こだわりへのツッコミ処


よくあることなのですが、TVグルメ番組で放送される「こだわりのお店」、時にツッコミ処満載だったりします(時にというか地方局の場合よく・・・かも)


現れたのはイタリアンレストラン。パスタ、ボロネーゼの紹介です。
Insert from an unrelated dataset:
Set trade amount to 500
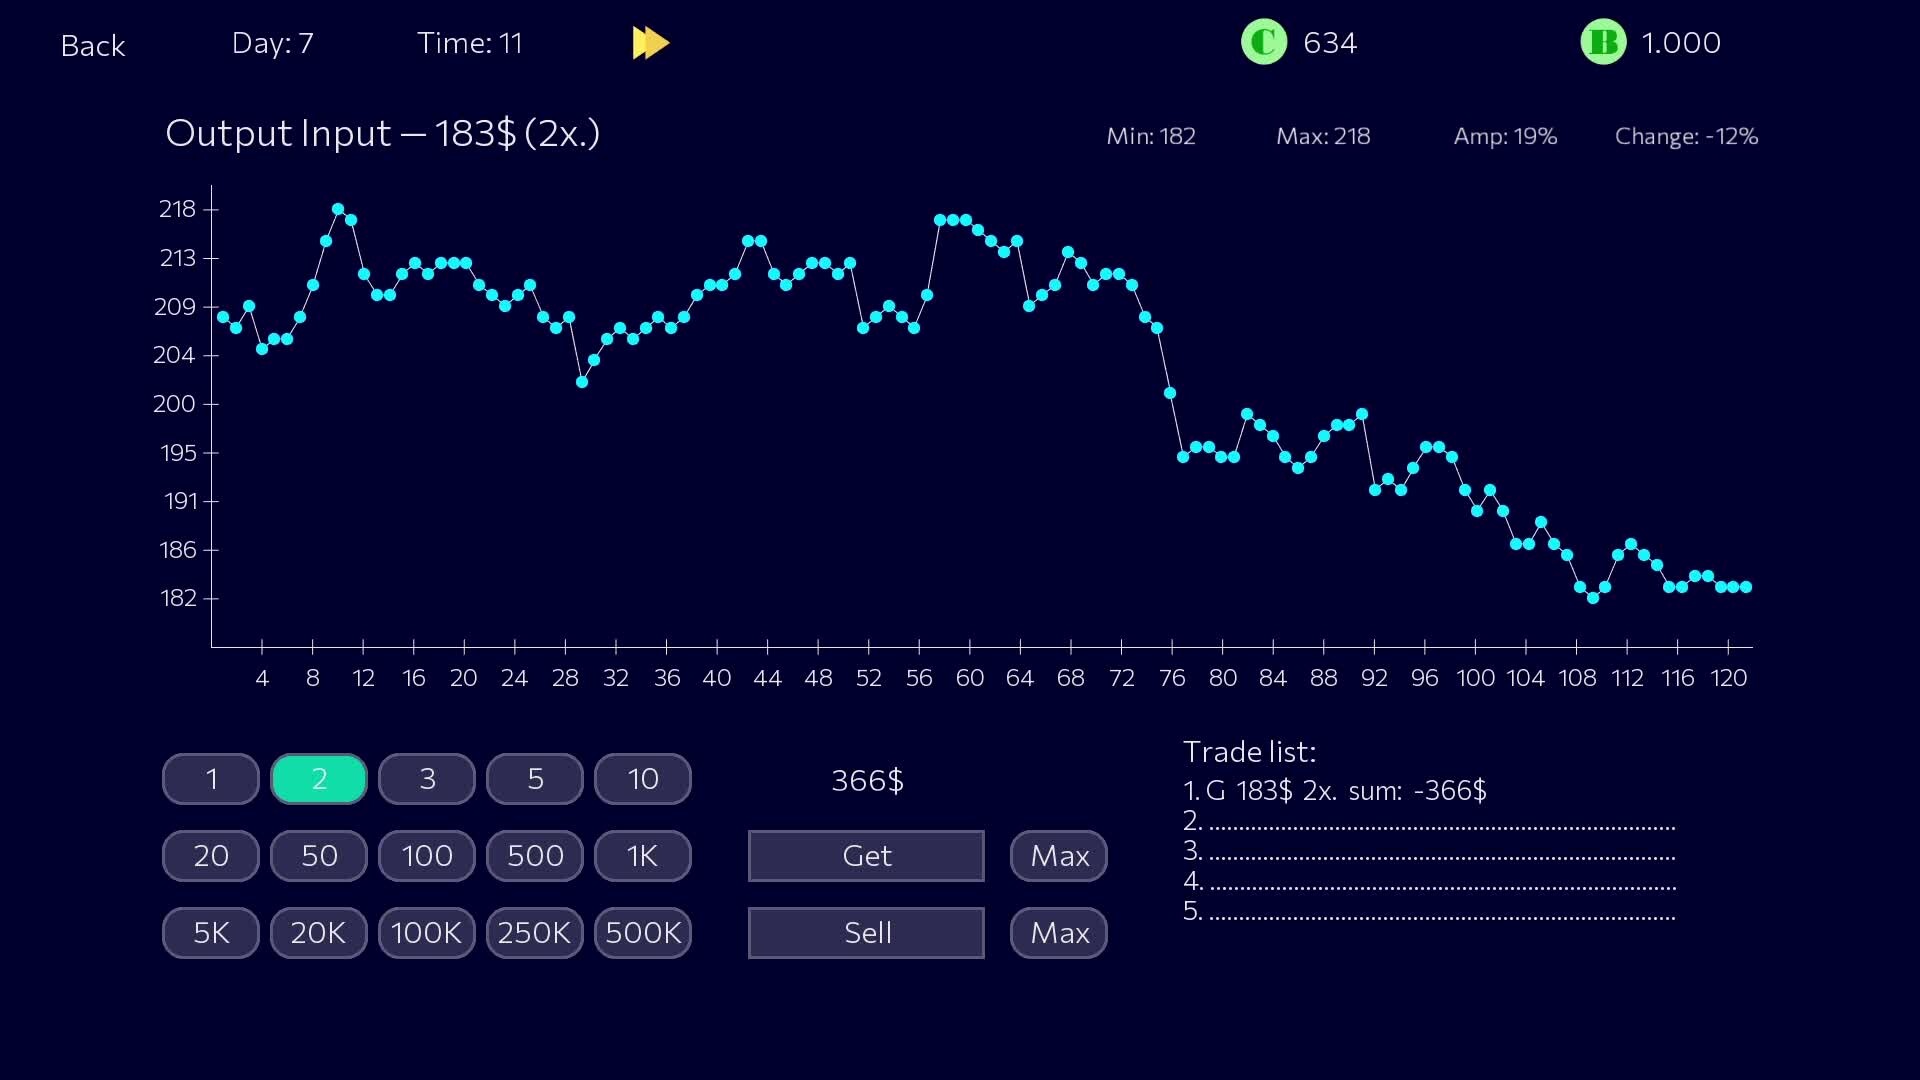Screen dimensions: 1920x1080 pyautogui.click(x=535, y=856)

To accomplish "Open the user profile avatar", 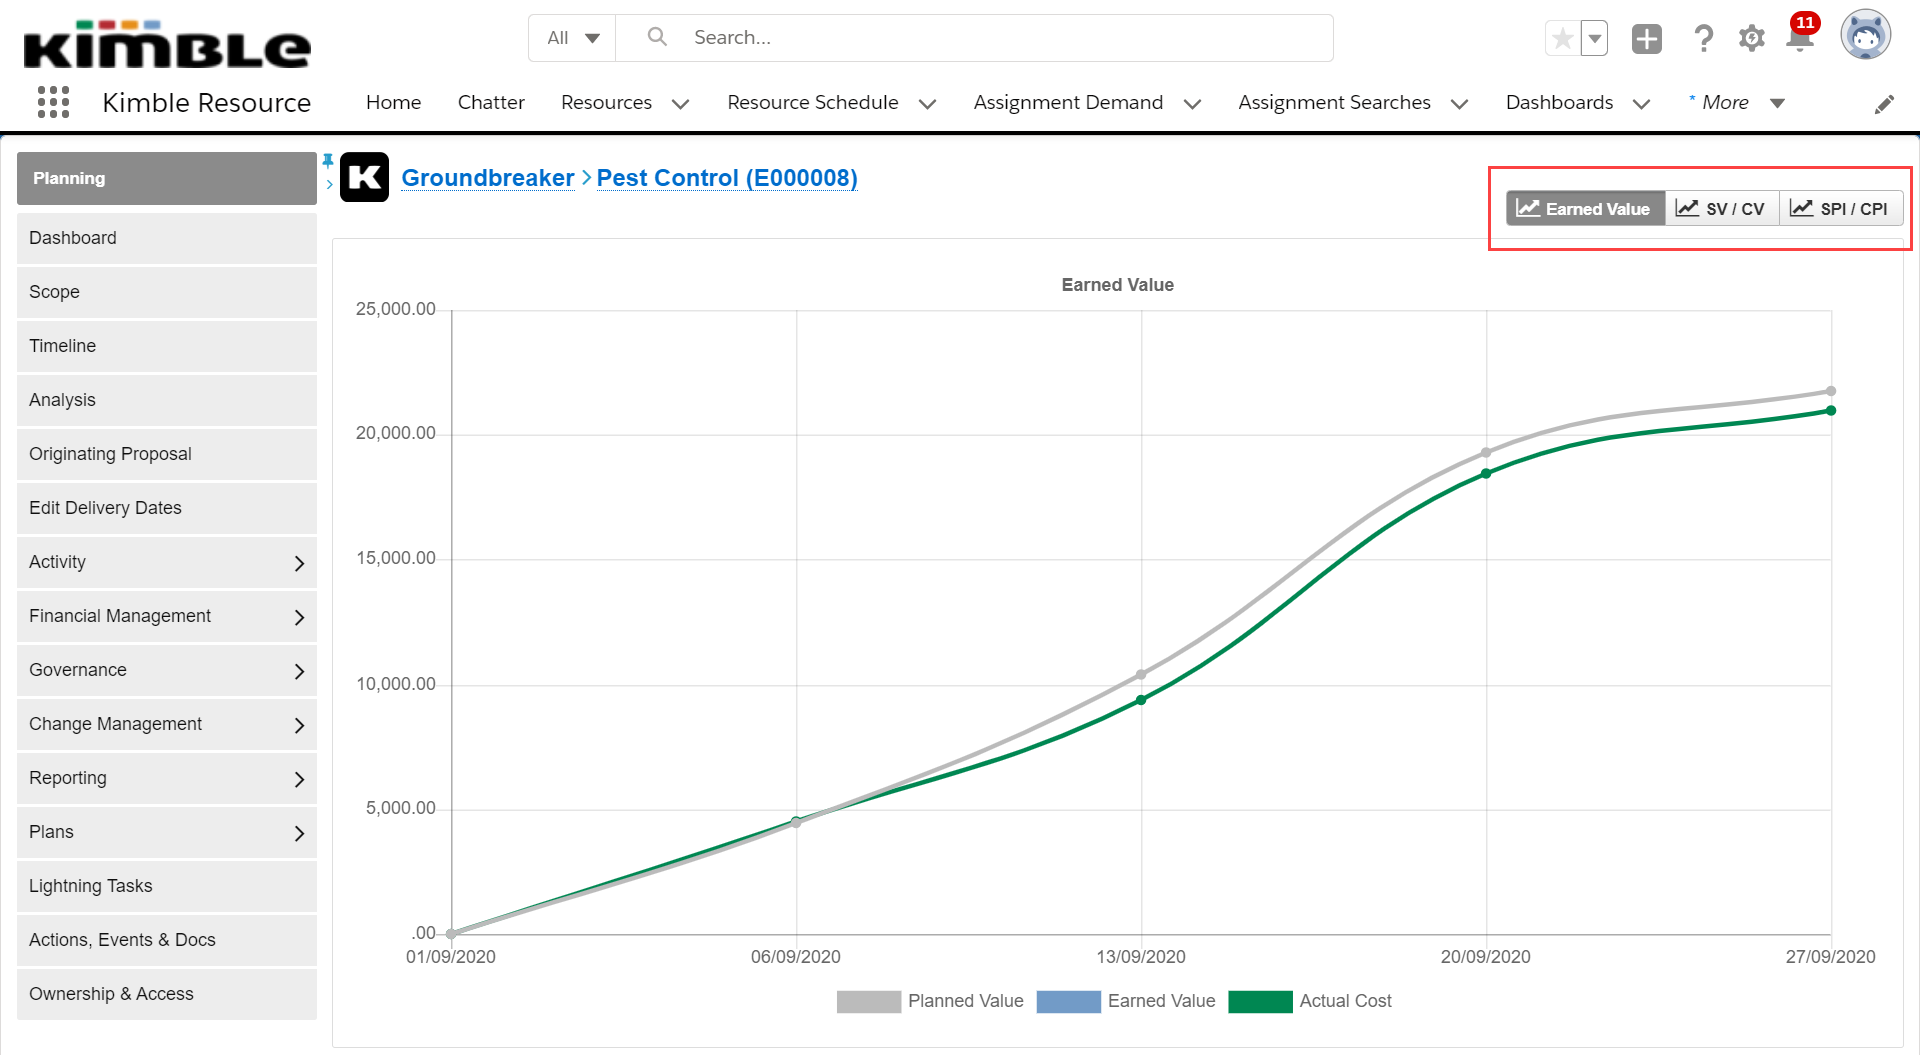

厨房もそこそこ綺麗に整い、フライパンも鍋もイタリアンの職人さんが使うそれ。


「おお、この店いいかも」と思っていると、「トマトを時間をかけて煮込みドミグラスソースを加えて・・・」


ええ!ドミグラスソース?ボロネーズソースにぃ?


「茹で上がったパスタをフライパンで炒め」


ええ!フライパンで炒めるぅ?


「パスタの上にソースをタップリと」


ええ!かけちゃうのぉ?


ミートソースの缶詰の写真に載っているようなパスタがレポーターの前に。


レポーターさん「ソースにコクがあって美味しいぃぃ」



「日本のスパゲッティ・ミートソースが長い間、炒めた白いパスタにミートソースがかけてあるものであったのは、あの缶詰の写真のおかげである」というお話を聞いたことがあるのですが、今、イタリアンを標榜するレストランで、ボロネーゼやラグーソースを頼んでそういうソースをかけちゃったパスタが出てくることはあまりありません。


凄いもの見ちゃったなぁ・・・という感慨とともに、ちょっと待てよ・・・と、ふと思い返したのであります。


そんな小生意気にイタリアンを語っちゃう私は、ホンノ20数年前まで、スパゲッティ・ミートソースは白パスタソースかけであると信じて疑っていなかったのです。自分で和えながら食べるもんだと。もうちょっとさかのぼれば、アルデンテなんていう言葉を聞いたことでさえ、伊丹十三のエッセイを学生時代(多分高校生か大学生)のころが初めて。30年前には探し回って手に入れたEXバージンオイル(品質は劣悪であったのでしょう)で作ったアーリオ・オーリオを作って「こんなものがなんで美味しいのか?」と疑問に思っていたくらいなのです。


これって、一昨日まで書き続けた日本酒の歴史と同じかもしれません。大きな顔で批判的に語ってしまう私のイタリアン歴など知れたもので、最悪なのはヨーロッパにさえ渡っていないという事実。日本のイタリアンの急激な成長は驚くべきで、日本酒の発展と同じくらい素晴らしいものです。お店の「こだわり」が今の私の視点で笑っちゃっても、過去の自分を振りかえれば背筋に冷や汗が流れることを忘れはいけないのでしょうね。